Clara Ehrenberg


Clara Ehrenberg was a German micropaleontologist and scientific illustrator who worked along with her father Christian Gottfried Ehrenberg, illustrating many of his works and cataloguing his collections

Biography

Clara Ehrenberg was born in Berlin, the youngest of four daughters of Christian Gottfried Ehrenberg and Julie née Rose. After the death of her mother in 1848, she was raised by her step-mother Lina Friccius. She was educated privately in the classics, illustration and science.

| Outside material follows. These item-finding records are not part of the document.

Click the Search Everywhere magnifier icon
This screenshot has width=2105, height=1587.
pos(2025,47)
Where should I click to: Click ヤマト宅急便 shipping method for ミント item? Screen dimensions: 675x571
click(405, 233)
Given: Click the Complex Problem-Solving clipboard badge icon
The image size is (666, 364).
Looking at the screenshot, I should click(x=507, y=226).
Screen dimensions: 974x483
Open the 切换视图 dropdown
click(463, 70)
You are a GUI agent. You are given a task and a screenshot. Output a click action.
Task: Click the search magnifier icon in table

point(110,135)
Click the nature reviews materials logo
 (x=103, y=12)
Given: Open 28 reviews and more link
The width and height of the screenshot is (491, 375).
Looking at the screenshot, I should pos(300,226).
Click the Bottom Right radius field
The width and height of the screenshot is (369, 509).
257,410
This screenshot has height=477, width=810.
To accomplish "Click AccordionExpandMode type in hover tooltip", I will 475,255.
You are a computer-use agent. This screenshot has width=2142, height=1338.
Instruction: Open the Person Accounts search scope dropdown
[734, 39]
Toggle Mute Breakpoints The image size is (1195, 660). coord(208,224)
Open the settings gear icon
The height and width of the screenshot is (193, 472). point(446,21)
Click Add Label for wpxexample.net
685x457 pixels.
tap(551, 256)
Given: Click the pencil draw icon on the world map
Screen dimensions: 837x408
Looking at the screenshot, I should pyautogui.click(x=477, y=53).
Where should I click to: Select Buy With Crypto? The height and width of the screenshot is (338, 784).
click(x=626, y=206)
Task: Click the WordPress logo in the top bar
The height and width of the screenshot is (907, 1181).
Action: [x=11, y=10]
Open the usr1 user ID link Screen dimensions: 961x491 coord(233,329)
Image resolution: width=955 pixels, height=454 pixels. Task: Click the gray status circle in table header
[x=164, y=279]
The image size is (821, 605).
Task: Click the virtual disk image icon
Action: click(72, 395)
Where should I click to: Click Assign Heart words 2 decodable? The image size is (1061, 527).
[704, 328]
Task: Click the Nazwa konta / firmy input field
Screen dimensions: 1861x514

She trained as a teacher and received a degree in 1857. She trained in art under Julius Tempeltey, picking up techniques in botanical illustration, and watercolour techniques from Karl Eduard Biermann. They lived for some time in a building owned by the Verein der naturforschenden Freunde Berlins. Here she was sometimes involved in the scientific activities of the society. From 1860 she worked with her father on microscopy, illustration and cataloguing her father's specimen collections. From 1865 her father began to lose sight and although he regained some sight after a surgery in 1867, he was not able to use the microscope. From then, the work of observing, describing and illustrating specimens was entirely handler by her. The publications, mainly on phytoliths and foraminifers, did not explicitly note her as an author. She interacted with her father's friends in the Berlin intellectual circle including Alexander von Humboldt, Eilhard Mitscherlich, Gustav Rose, Johann [Christian Poggendorff], the brothers Grimm, and others. She wrote an autobiography that was published in 1905. It was her geographically indexed specimen catalogues that made the collections of her father usable for subsequent research.